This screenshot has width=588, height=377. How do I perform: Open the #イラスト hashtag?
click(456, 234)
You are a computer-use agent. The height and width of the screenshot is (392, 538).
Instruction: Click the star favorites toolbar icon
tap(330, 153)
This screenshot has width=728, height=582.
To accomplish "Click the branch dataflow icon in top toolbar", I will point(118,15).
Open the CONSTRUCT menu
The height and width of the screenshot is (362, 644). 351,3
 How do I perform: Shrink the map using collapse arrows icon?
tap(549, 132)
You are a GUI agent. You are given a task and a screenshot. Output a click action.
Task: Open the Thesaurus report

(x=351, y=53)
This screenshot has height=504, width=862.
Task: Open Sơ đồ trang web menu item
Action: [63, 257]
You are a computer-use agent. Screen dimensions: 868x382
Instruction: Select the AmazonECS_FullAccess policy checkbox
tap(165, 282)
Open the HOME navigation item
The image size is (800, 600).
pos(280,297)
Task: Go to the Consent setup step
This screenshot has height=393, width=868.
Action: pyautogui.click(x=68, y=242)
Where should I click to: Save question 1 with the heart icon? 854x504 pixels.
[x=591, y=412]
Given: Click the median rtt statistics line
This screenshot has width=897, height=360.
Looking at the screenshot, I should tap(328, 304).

========================

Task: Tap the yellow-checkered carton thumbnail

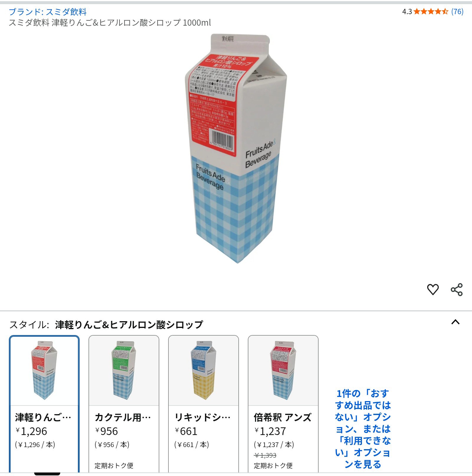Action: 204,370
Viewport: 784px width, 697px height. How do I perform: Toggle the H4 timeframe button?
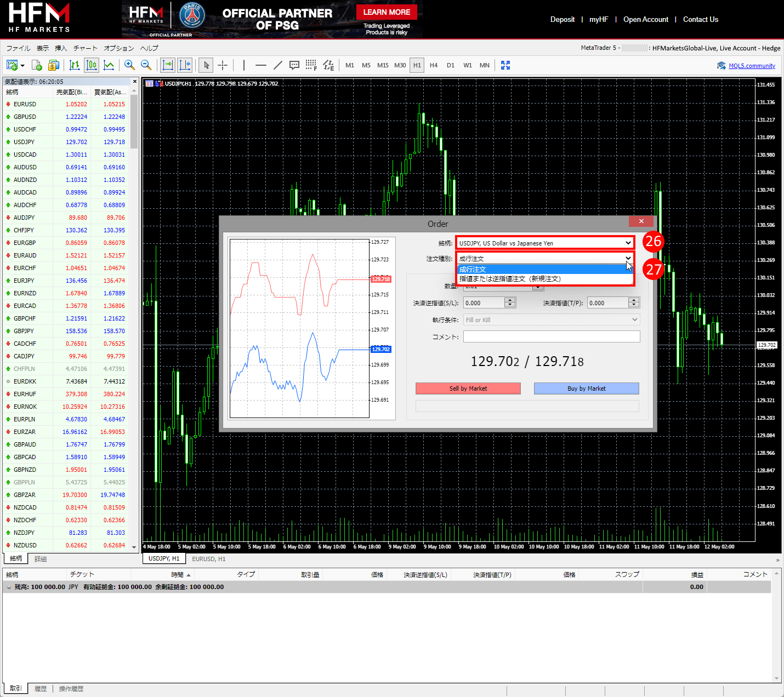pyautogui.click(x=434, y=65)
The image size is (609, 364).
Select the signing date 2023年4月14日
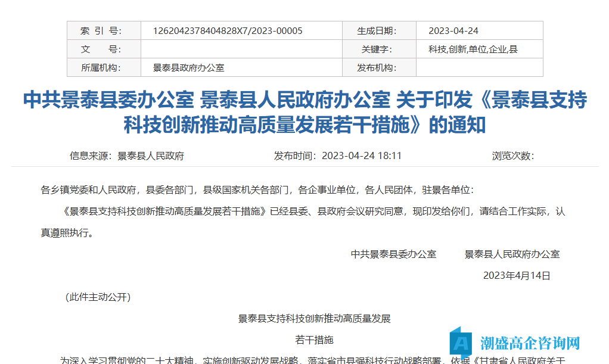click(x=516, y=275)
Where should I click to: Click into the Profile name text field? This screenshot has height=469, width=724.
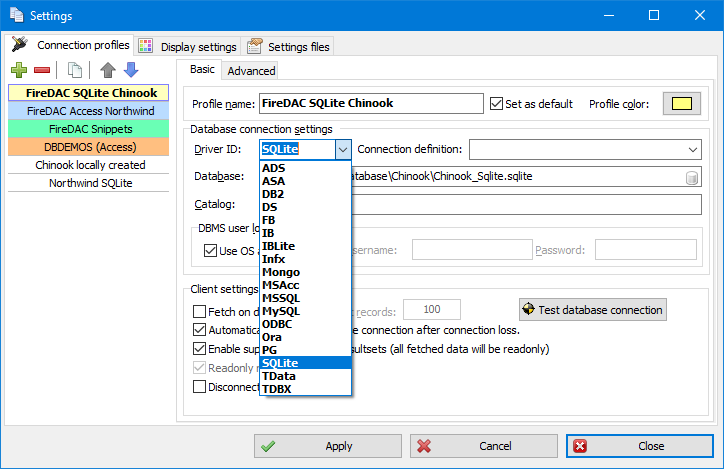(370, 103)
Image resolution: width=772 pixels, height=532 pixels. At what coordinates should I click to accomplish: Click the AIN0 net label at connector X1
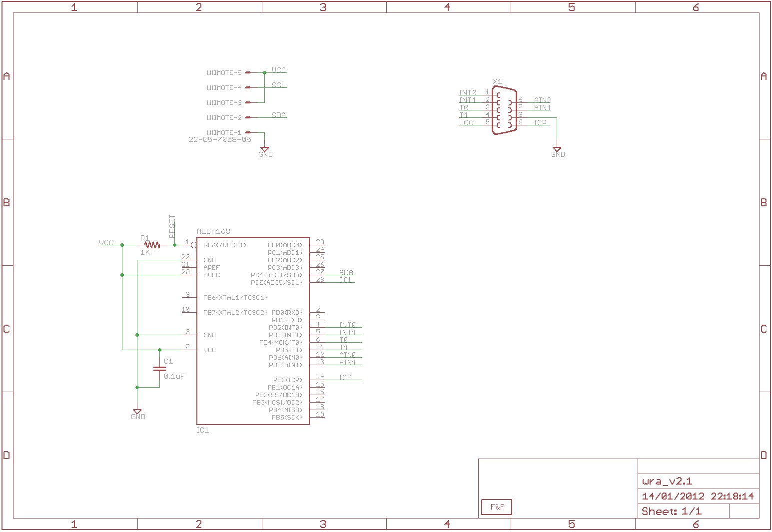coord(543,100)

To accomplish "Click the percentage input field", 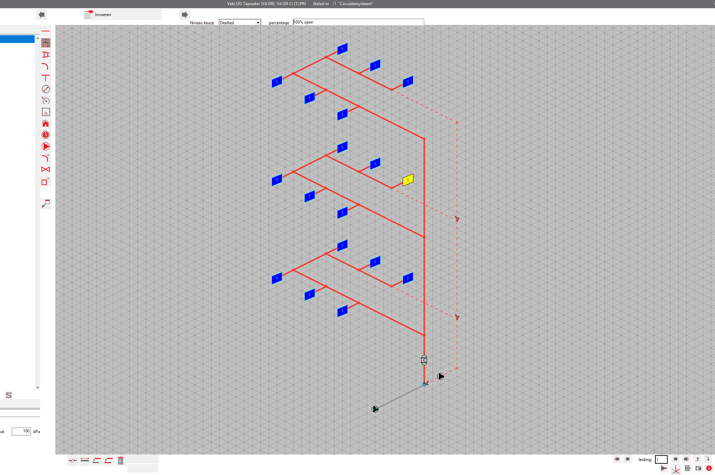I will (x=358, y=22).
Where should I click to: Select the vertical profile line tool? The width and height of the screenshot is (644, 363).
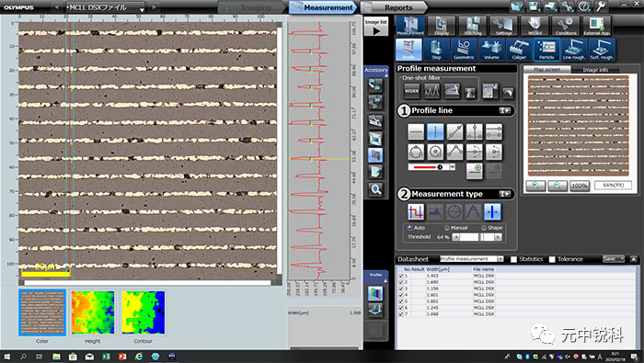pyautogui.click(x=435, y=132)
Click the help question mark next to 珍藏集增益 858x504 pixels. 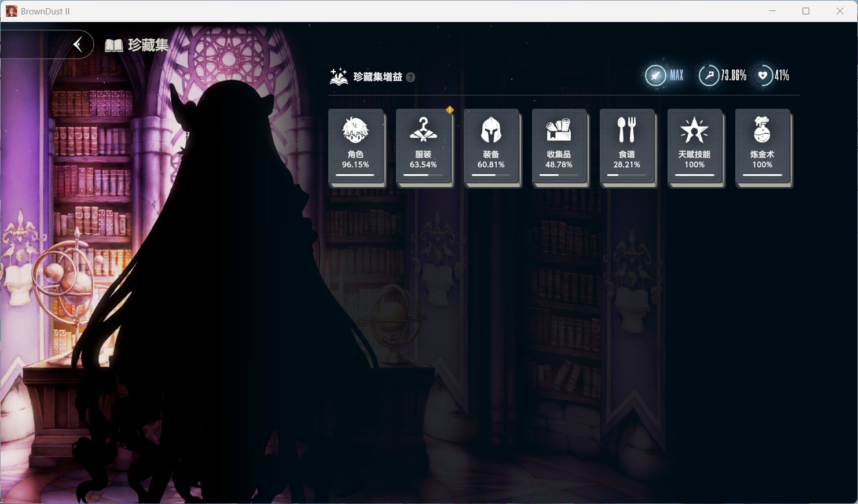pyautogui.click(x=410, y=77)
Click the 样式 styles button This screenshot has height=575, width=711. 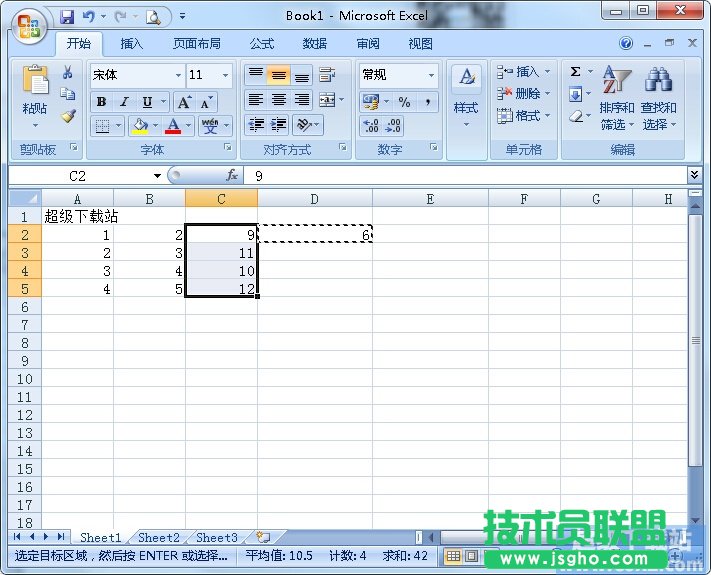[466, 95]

========================

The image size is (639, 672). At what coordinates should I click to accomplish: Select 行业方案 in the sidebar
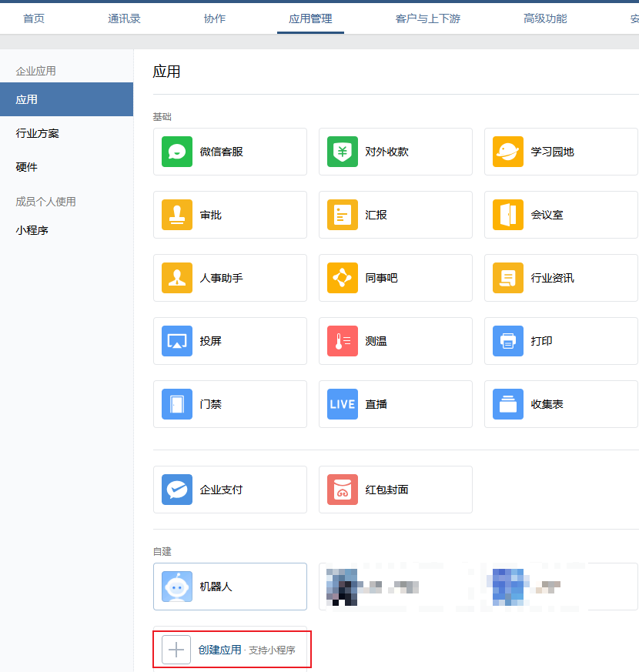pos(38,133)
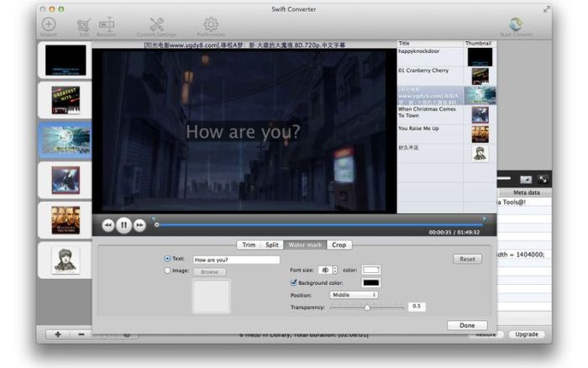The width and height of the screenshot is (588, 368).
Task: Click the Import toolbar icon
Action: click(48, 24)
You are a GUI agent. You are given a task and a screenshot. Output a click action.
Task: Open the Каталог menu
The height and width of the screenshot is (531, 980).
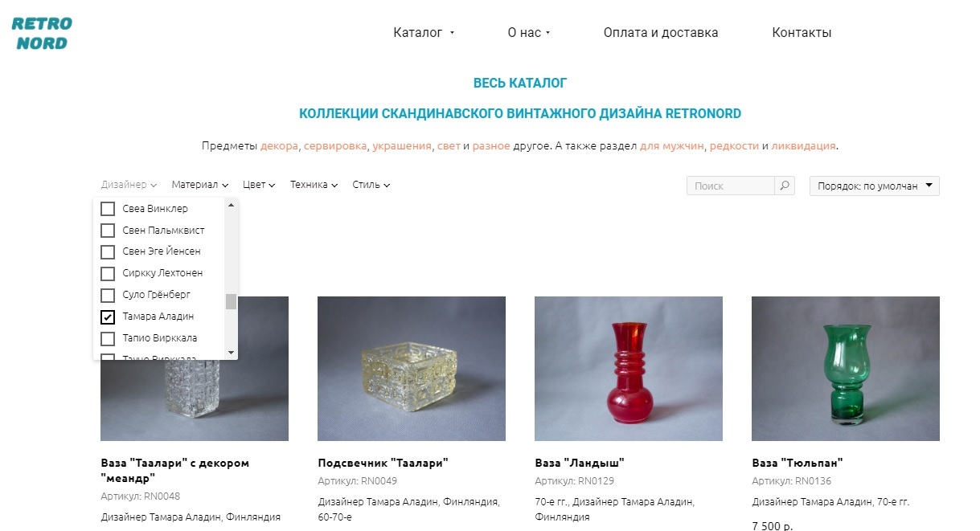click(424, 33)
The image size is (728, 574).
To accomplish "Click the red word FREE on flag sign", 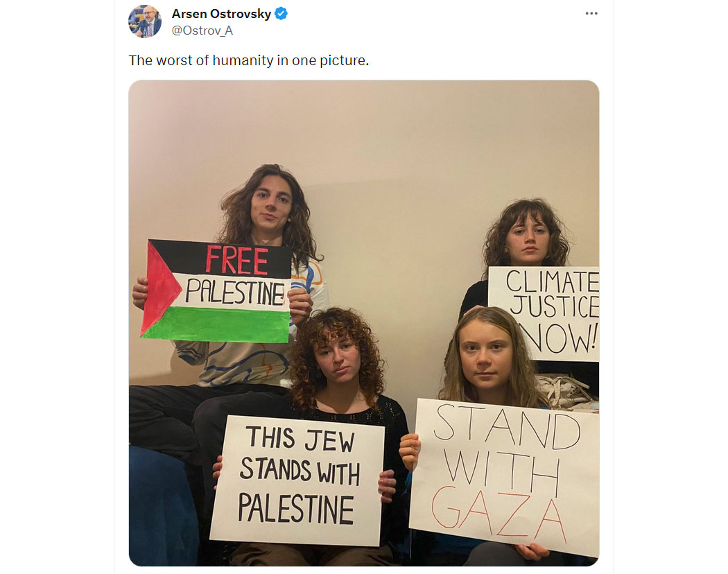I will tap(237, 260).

========================

# WORK TASK:
Your answer should be the lines of the records that hold the string "agent".

# RESULT OF THE EXERCISE:
You are a computer-use agent. The height and width of the screenshot is (392, 538).
You are a GUI agent. You are given a task and a screenshot. Output a click action.
You are a computer-use agent. Screen dimensions: 868x382
You are a GUI agent. You are given a task and a screenshot. Output a click action.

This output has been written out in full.